How do planets commonly form?
“We believe that most planets, especially planets in the inner solar system, form by starting with rocky cores, pieces of dust, pebbles and rocks sticking together and gradually growing massive enough so that gravity is able to attract gas.” Guyon said. “[This process, known as core accretion,] is not efficient at large distances from the star, it only works to form planets close to the star.”
Since the planet is located at a fairly long distance from its star, AB Aurigae, the scientists believe that the planet formed from an alternative theory known as disk instability. This formation mechanism occurs when “a piece of the disk if it is massive enough and not too hot, becomes unstable under gravity and collapses on itself and forms a planet,” Guyon said.
What’s next for the research team?
Guyon believes that now that they found this object, other teams will join and begin examining it as well.
“What excites me most is that we are building larger telescopes that will give us an image that is four times sharper and 10 to 100 times deeper in sensitivity,” Guyon said.
“We see a glow but we see some dust around it as well. It’s not a very sharp glow. We think what we are seeing is a planet that is being formed which is still surrounded by gas and dust,” Guyon said. So, with the new instruments and larger telescopes that are being created, scientists will be able “to peer deeper with sharper images and study the light that comes from the object in more detail.”

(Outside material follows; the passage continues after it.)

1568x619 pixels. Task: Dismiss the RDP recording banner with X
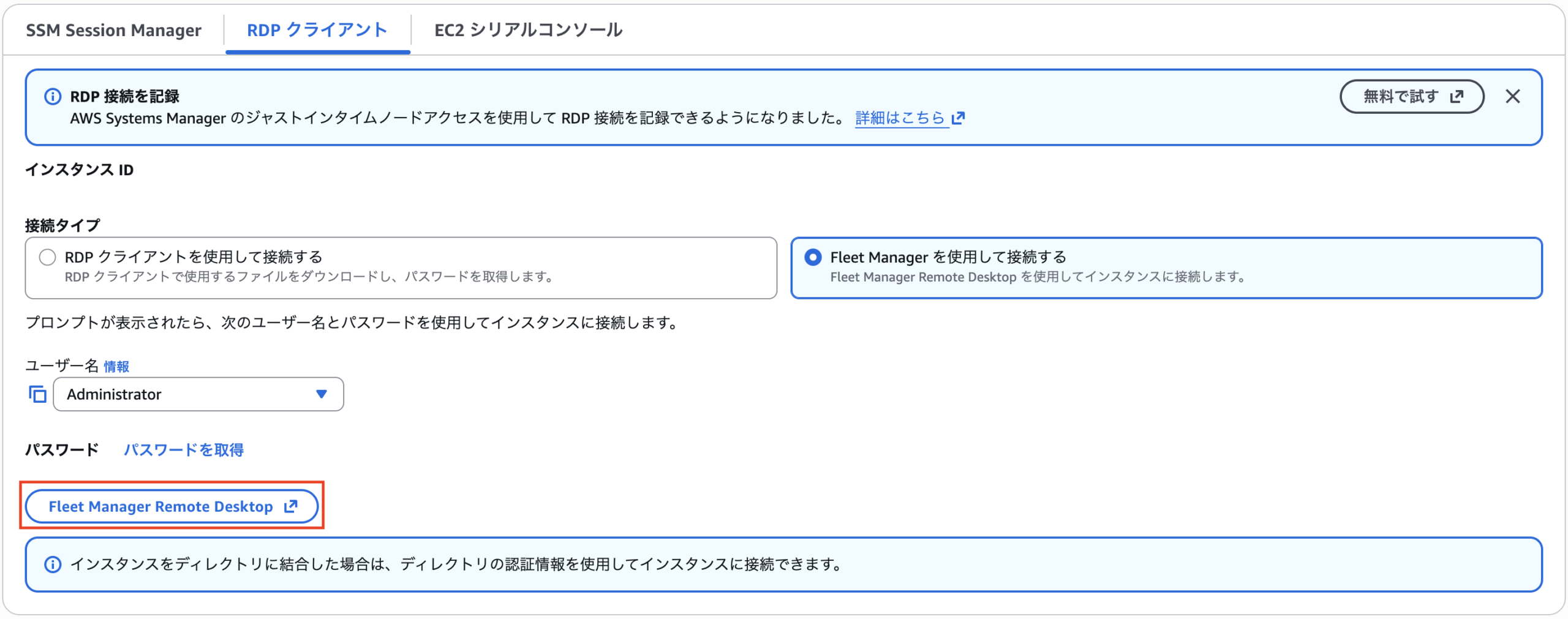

Both Wagner and Guyon are excited to study the planet more in-depth and to see if they can find other planets like AB Aurigae b. Wagner, in particular, explained that he is interested in examining the planet’s orbit and atmosphere.
Wagner also added that he is excited to find more objects like AB Aurigae b because “there is only so much you can learn from one object. When it’s the first of its kind you can learn quite a bit from that but you can’t get a statistical understanding or population-level understanding of these types of planets that are formed through disk instability and what they look like as a whole.”